━━ Extracted material
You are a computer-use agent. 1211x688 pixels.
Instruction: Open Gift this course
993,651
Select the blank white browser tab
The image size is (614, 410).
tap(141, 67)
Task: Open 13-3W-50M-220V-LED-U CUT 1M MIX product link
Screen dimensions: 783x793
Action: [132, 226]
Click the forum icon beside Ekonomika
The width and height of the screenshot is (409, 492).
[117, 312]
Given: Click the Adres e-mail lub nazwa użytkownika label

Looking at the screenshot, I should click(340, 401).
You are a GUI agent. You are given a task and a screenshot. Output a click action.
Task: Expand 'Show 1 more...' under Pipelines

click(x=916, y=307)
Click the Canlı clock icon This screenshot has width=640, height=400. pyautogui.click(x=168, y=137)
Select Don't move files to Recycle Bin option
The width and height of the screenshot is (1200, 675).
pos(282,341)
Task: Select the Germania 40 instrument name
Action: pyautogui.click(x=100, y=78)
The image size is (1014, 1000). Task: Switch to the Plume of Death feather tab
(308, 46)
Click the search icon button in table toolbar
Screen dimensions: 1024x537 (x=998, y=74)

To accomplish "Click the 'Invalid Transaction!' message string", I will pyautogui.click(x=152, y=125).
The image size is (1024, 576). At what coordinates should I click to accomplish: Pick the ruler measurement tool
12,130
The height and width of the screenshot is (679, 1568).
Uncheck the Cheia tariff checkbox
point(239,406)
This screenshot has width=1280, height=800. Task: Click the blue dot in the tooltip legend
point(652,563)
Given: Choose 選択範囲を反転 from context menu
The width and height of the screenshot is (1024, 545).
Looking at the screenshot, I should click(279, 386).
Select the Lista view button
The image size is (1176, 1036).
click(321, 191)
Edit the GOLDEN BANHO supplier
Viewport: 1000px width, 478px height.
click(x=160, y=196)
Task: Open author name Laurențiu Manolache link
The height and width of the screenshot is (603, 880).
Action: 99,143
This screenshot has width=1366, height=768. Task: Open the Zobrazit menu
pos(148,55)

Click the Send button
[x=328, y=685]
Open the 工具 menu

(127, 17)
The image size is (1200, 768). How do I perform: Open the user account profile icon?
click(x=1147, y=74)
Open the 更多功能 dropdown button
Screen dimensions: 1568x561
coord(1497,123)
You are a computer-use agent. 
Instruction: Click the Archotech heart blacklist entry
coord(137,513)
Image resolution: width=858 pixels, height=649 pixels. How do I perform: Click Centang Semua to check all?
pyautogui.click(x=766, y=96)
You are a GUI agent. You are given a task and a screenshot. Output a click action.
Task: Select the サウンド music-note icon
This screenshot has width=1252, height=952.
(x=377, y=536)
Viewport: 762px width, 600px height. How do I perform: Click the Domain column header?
━━━━
[What to work on]: Give back the records above exactly, limited to the lines between the one holding "This screenshot has width=1366, height=768." and the one holding "Task: Select the サウンド music-note icon", inclusive.

[Written solution]:
This screenshot has width=1366, height=768. Task: Open the Zobrazit menu
pos(148,55)

Click the Send button
[x=328, y=685]
Open the 工具 menu

(127, 17)
The image size is (1200, 768). How do I perform: Open the user account profile icon?
click(x=1147, y=74)
Open the 更多功能 dropdown button
Screen dimensions: 1568x561
coord(1497,123)
You are a computer-use agent. 
Instruction: Click the Archotech heart blacklist entry
coord(137,513)
Image resolution: width=858 pixels, height=649 pixels. How do I perform: Click Centang Semua to check all?
pyautogui.click(x=766, y=96)
You are a GUI agent. You are given a task and a screenshot. Output a click action.
Task: Select the サウンド music-note icon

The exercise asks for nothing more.